The post title is based on this yahoo article:
which gets its data from an article that surveyed British army recruits 100 years ago versus now:
“In the study of British recruits, the average height of British men, who had an average age of 20, was about 5 feet 6 inches (168 centimeters) at the turn of the century, whereas now they stand on average at about 5 feet 10 inches (178 cm). The increase can be attributed, most likely, to improved nutrition, health services and hygiene, said the researchers from the University of Essex in Colchester.”
Well, the question is whether there is anything that needs attributing here or is it just a misinterpretation of the data.

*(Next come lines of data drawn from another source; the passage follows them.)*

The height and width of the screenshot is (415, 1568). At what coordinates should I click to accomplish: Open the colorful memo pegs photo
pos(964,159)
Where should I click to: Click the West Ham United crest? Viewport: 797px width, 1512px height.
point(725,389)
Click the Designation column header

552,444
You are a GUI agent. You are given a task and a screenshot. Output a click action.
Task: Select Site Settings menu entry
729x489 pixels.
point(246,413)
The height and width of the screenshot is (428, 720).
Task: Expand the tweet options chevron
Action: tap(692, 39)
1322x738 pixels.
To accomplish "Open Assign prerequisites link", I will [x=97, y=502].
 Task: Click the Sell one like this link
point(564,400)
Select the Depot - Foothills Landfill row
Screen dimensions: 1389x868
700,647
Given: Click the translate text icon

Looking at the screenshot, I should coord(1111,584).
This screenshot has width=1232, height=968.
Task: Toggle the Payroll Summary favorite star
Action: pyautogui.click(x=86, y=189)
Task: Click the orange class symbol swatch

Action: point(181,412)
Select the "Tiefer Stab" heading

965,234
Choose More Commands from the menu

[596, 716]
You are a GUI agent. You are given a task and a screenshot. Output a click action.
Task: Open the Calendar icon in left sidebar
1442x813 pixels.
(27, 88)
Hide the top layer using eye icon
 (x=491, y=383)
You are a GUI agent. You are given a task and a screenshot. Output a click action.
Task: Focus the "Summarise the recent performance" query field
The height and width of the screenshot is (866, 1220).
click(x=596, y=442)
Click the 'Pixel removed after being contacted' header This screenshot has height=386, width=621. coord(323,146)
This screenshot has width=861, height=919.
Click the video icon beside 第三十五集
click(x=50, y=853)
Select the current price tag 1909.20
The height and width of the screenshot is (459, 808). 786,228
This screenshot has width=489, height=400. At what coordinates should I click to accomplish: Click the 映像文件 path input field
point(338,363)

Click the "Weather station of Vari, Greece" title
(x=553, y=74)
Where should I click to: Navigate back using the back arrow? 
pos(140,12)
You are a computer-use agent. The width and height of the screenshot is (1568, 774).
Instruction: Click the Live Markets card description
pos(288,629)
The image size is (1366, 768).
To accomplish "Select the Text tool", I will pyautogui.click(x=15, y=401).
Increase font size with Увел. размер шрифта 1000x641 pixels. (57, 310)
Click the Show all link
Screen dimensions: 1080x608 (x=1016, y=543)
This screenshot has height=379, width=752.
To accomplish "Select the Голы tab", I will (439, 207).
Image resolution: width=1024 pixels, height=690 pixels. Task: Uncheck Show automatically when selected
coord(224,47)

The smell of a rat begins to emerge once you realize that recruits into the British army are not your average Joe. They tend to be young, strong, athletic and perhaps tall men.
Let’s start with some data. The male population of England and Wales in 1911 was about 17,000,000 and currently it is about 29,000,000. The British armed forces meanwhile has dropped from about 500,000 in 1900 to about 180,000 now.
Now for some simplifying assumptions just to illustrate what can happen when you analyze this data. Suppose heights have the usual bell shaped distribution with an average height of 162cm and a standard deviation (variability) of 10cm. So roughly speaking heights are spread from 120cm to 200cm (a decent approximation). Also, clearly, its not the small and weak who will try out and get recruited into the British armed forces, heavens no. Suppose its tall men that are likely to be in the Armed forces.
Perform a little experiment. Generate 17,000,000 heights in a bell-shaped distribution with mean 162cm and std=10cm – this represents the population of men in Britain around the 1900s. Start with the tallest man and add him to the army with some probability, say 5%. Keep going down the list from tallest to shortest until you fill the recruitment quota of 500,000. This little experiment simulates building the British Army in 1900. By going from tallest to shortest you are making it more likely that taller men are getting into the army. Its a simple experiment, do it. Now compute the average height of the men in the Army. You will get approximately 168cm. Wow! So the men in the army in 1900 are about 6cm taller than the average man. (That is called sampling bias.)
Lets perform the same experiment today, but without changing the population statistics. So Generate 29,000,000 heights in a bell-shaped distribution with mean 162cm and std=10cm. Again, start with the tallest and pick him with the same probability 50%, and keep going until you have todays army of 180,000. What is the average height of todays army? About 178cm. WOW!
Stop. Go back to the quote from the article and see what you think of it now. Is this some voodoo statistical fluke? No. If you repeat the experiment, you will get the same result again and again. Is it magic? No. It is the power of sampling bias. We didn’t change the population – same average height. We didn’t even change the way the army is `sampled’. It is clearly simplistic, but that is not the point. It is just one way to obtain a sampling of taller men for the army, and it is a reasonable attempt. Ofcourse, this is not exactly what is going on because we made some modeling assumptions, but you get the idea. The golden nugget here is:
Be careful when you reason about a population from a biased sample.
Recruits into the British army are a biased sample toward the taller men – likely. Very strange things can happen when you take averages from a biased sample. The small bias in our simple experiment above explains the entire 10cm of the height difference without needing to resort to genetics, health, hygiene or wealth. Perhaps there is some truth to health and hygiene leading to bigger better taller people, but to get to this conclusion one must reason from a random unbiased sample. Unfortunately, the reality is that most such social experiments are done with conveniently available data (such as British recruits whose bio-data happen to be collected), not theoretically sound data. And, often conclusions are made without paying attention to the biases in the data.
Effective learning from data should adhere to 3 basic principles (see Chapter 5 of Learning From Data), the second of which is, and I quote:
“If the data data was sampled in a biased way, learning will produce a similarly biased outcome”
In short, if there are biases in the way the data is collected, then anything can happen. BEWARE.